UFO UpDates
A mailing list for the study of UFO-related phenomena
'Its All Here In Black & White'
Location: UFOUpDatesList.Com > 1998 > Jul > Jul 21

Re: Why Migraines Don't Explain UFOs

From: John Rimmer <j_rimmer@library.croydon.gov.uk>
Date: Tue, 21 Jul 1998 13:17:07 +0100
Fwd Date: Tue, 21 Jul 1998 08:38:09 -0400
Subject: Re: Why Migraines Don't Explain UFOs

Just a reminder that the P.L.A. Driftwood Organization is still
around and keeping an eye on things.

Before people get too worked up about John Harney's "Migraine
Hypothesis" I suggest they re-read the paragraph towards the end
of the article in Magonia ETH Bulletin which states:

>I am not suggesting that all, or most, close-encounter reports
>have anything to do with migraine. I have no time for catch-all
>explanations which can be force-fitted to any case that comes to
>hand. There are many rational explanations to UFO reports and I
>thing that this one should be added to the list.

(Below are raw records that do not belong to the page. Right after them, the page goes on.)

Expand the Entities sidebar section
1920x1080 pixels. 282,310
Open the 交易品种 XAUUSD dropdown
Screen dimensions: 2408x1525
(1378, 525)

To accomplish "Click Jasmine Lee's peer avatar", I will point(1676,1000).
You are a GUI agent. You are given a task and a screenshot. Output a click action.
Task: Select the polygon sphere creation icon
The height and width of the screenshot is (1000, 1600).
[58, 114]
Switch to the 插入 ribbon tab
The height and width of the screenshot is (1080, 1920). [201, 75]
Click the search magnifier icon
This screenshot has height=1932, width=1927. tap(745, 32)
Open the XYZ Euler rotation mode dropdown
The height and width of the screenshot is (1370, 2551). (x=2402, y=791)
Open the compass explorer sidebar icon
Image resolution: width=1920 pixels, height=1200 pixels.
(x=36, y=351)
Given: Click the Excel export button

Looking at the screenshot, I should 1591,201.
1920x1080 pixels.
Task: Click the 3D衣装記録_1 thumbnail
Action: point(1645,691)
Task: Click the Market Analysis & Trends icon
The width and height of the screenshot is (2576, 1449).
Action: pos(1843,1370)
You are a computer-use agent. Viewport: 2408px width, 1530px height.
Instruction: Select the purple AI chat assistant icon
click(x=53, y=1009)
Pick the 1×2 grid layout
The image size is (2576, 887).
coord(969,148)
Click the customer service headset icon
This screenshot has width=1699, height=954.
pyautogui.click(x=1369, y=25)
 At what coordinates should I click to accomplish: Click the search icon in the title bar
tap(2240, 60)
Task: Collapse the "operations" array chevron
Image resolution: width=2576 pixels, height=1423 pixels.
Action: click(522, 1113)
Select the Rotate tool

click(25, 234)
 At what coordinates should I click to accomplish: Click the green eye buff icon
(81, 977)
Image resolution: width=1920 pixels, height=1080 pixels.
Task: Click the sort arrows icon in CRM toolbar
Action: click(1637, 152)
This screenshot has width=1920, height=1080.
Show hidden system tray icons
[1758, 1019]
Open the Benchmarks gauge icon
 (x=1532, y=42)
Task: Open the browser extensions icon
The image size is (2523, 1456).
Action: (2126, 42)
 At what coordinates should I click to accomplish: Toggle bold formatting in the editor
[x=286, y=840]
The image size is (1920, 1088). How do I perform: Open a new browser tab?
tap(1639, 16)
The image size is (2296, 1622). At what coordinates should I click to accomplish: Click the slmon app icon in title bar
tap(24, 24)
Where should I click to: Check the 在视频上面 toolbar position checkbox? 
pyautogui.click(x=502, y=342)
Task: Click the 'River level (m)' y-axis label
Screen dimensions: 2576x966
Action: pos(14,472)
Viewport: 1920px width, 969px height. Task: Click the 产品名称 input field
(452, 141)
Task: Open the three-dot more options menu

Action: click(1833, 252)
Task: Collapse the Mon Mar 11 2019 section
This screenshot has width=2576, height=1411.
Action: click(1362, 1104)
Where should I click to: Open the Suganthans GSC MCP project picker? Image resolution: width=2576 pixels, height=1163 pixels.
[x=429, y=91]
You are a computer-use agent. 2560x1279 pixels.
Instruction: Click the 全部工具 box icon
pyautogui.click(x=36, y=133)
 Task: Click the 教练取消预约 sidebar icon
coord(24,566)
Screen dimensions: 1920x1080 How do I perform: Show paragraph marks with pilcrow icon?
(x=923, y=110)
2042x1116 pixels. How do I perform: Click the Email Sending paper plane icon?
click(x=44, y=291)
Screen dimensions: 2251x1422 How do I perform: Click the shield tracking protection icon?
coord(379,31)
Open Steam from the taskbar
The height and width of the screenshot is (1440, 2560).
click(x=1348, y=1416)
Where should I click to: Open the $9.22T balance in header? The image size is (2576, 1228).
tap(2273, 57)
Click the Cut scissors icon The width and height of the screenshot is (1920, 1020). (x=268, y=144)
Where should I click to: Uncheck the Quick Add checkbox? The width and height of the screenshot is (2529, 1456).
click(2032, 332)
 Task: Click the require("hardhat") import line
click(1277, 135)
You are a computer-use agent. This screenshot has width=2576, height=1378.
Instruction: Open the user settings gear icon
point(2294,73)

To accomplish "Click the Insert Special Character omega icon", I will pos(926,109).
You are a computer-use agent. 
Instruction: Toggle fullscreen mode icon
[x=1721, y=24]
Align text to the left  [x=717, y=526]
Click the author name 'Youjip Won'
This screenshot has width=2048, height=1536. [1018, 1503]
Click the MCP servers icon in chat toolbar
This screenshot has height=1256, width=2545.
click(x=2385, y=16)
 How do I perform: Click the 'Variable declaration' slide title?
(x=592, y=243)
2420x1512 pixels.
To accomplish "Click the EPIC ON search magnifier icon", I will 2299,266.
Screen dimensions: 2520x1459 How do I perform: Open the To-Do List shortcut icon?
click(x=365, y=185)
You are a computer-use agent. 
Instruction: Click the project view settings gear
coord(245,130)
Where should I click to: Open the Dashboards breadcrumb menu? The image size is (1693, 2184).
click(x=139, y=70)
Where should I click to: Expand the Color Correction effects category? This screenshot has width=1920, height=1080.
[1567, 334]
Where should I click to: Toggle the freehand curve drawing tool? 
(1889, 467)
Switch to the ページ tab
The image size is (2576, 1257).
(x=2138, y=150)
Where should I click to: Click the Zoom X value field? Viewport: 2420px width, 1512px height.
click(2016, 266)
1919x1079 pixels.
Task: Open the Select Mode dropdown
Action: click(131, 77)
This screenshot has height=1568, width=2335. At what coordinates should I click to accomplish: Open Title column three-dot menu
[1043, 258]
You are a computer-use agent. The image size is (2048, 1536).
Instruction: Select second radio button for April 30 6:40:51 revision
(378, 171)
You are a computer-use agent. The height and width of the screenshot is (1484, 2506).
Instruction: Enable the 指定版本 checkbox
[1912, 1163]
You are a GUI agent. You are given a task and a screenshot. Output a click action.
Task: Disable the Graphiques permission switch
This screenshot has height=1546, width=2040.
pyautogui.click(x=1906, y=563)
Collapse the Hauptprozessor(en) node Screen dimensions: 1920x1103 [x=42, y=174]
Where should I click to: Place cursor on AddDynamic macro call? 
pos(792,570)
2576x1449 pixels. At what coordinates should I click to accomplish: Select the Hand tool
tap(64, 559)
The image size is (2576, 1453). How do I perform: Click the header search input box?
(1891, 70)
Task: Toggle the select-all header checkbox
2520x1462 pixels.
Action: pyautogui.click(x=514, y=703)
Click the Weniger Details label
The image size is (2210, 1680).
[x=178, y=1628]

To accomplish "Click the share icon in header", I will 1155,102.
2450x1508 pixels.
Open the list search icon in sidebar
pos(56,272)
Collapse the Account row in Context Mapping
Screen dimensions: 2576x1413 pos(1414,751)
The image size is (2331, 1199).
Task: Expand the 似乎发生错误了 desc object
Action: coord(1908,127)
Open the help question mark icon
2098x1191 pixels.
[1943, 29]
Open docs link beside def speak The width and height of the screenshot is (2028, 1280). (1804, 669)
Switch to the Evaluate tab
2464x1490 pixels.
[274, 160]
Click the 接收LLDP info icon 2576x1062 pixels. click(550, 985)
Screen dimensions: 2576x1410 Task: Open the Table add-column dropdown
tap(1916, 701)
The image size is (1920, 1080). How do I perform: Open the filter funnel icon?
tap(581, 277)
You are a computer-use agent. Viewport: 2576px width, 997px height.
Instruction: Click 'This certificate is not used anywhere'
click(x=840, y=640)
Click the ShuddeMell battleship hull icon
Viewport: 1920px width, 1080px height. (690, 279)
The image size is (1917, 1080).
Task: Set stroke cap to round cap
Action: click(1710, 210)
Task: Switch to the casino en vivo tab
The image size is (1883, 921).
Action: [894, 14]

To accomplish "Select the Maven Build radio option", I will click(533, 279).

Mark Cashman suggests that if Harney's proposal has any validity
we should "expect the migraine literature to be replete with
complex, structured visual hallucinations". I am not familar with
the migraine literature - I do not know indeed if there is a
great deal of it. Certainly Sacks' book is the only popular
account accessible to the layman. However, just how much of the
UFO literature is actually "replete" with structured craft? There
certainly are plently of such accounts, but there are probably
more which sound like the "freewheeling states of hallucinotis,
illusion or dreaming" that Sacks talks about.

I find it difficult to believe that Cashman has not come across
UFO close encounter reports where the percipients have heard
humming and buzzing noises. I agree that the silent "Oz Factor"
is a feature of many accounts, but in many others percipients are
first alerted that something odd is going on by "whirring
sounds", "a noise like a like a swarm of bees", etc, etc.

Harney puts forward migraine as a possible causative factor which
should be considered when other mundane explanations do not fit
the bill, it is *not* proposed as an explanation for *all* close
encounter narratives. Those familiar with the case might like to
consider that it could have been a causative factor in Elsie
Oakensen's experiences.

In the meantime I suggest that Mark Cashman and others read
Sacks' book before taking this argument further.